Accelerators change the entire design philosophy, as well. After years of focusing on lower power, with more cores on a single chip kept mostly dark, the emphasis has shifted to a more granular approach to ratcheting up performance, usually while keeping the power budget flat or trending downward. So rather than having everything tied to a single CPU, there can be multiple heterogeneous types of processors or cores with more specialized functionality.

“There is now more granularity to balance a load across cores, so you can do power management for individual cores,” said Guilherme Marshall, director of marketing for development solutions at ARM. “These all require fine tuning of schedulers. This is a trend we’ve been seeing for awhile, and it’s evolving. The first implementation of this was big.LITTLE. Now, there is a finer degree of control of the power for each core.”

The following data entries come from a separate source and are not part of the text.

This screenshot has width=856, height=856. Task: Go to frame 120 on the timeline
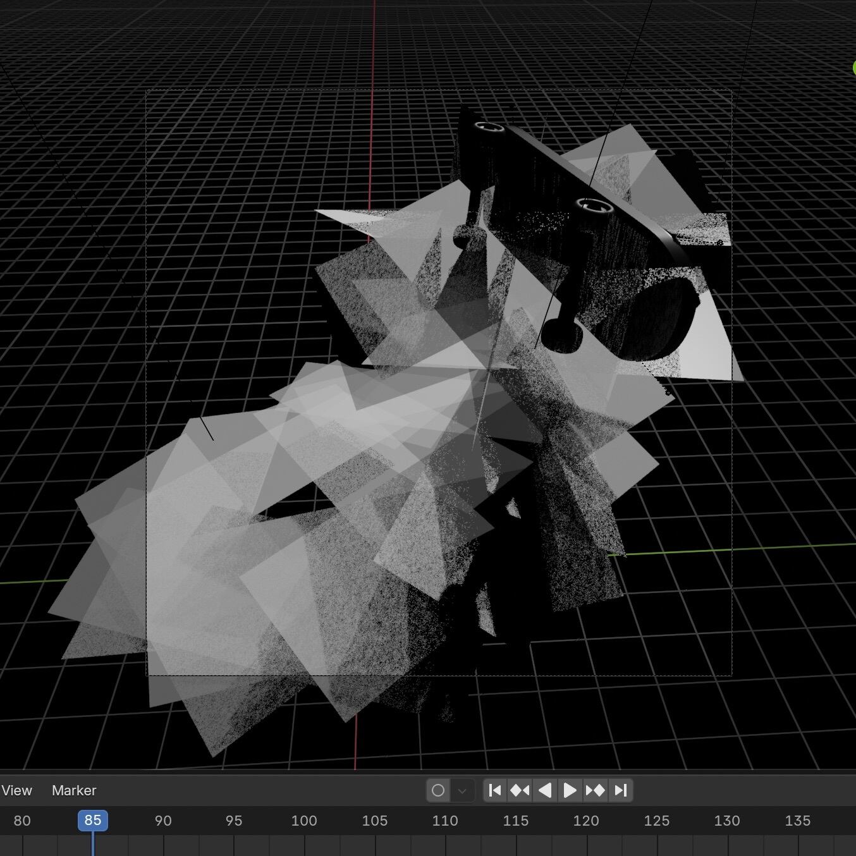(586, 821)
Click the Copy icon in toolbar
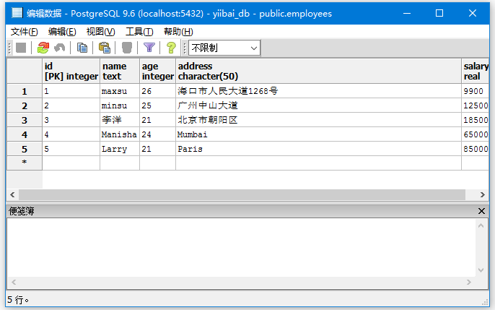This screenshot has width=495, height=310. [x=82, y=48]
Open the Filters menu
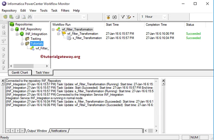 tap(65, 10)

This may sound evolutionary, but it’s not a trivial change. Marshall noted this required changes to the entire software stack.

Concurrent with these changes, there is an effort to make software more efficient and faster. For years, software has been developed almost independently from the hardware, conforming to a set of programming interfaces and focusing on the prioritization and scheduling of different operations. The result has been bloated software code that is functionally correct, but which is slow and uses too much energy per operation. That software also has become so complex that trying to make it secure is nearly impossible.

The push toward software-defined hardware is an outgrowth of this problem. But it also reflects an underlying issue. The flow of data, and where it gets processed, need to be rethought as the volume of that data grows.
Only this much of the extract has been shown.